Пантелеев отдал родителям две комнаты из четырех, разместившись в оставшихся двух с женой Анной Алексеевной, домработницей Таней и котом Маркизом. У Тани, впрочем, была собственная каморка около кухни, а в распоряжении Маркиза была вся громадная квартира. Анна Алексеевна была актрисой все на той же кинофабрике, а про Таню знаю только, что была она молода и родом из какой-то новгородской деревни.
Квартира и в самом деле была огромная, наши самые небольшие комнаты были одна 30, а другая почти 20 квадратных метров, а пантелеевские, каждая в три окна, были метров по пятьдесят каждая и расположены анфиладой. К тому же одна из их комнат имела балкон, единственный во всем доме. В общем, мне в этой квартире было весьма вольготно бегать повсюду с собакой.
Иногда коммуналки бывали и такие.
Кстати, отец прочел в какой-то книге, что в пушкинские времена наша квартира была салоном дочери Кутузова, Хитрово. Ей тогда и принадлежал весь этот трехэтажный дом постройки середины XVIII века.

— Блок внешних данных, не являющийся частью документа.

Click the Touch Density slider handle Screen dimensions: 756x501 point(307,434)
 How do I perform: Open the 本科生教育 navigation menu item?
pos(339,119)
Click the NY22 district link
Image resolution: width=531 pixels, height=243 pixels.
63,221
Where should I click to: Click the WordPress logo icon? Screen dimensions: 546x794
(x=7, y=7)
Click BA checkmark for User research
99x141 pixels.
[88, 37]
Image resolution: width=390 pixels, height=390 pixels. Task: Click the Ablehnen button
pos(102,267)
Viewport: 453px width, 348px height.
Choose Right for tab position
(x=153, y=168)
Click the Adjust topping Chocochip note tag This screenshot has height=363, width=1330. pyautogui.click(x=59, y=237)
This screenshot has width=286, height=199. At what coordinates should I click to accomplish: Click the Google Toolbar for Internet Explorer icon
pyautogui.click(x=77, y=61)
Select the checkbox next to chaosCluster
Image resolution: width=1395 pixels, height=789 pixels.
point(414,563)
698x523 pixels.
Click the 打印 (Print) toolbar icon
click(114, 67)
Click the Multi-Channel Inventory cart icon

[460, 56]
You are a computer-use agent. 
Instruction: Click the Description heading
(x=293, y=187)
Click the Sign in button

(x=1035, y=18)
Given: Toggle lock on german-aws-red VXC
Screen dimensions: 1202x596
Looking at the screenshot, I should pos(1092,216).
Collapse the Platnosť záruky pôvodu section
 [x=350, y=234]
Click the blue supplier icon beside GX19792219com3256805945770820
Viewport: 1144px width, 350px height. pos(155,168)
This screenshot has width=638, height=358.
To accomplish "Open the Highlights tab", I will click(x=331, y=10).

Отец и дядя Саша Пантелеев мною много занимались. Как минимум два-три раза в месяц я ходил с кем-то из них в какой-нибудь музей. Чаще всего в Русский, до которого с Моховой пять минут пешком, или — реже — в Эрмитаж, а иногда и в другие музеи. Они терпеливо отвечали на мои дурацкие вопросы, много рассказывали. У обоих были немалые библиотеки. Так и шла жизнь, с моих четырех лет и до одиннадцати. До войны.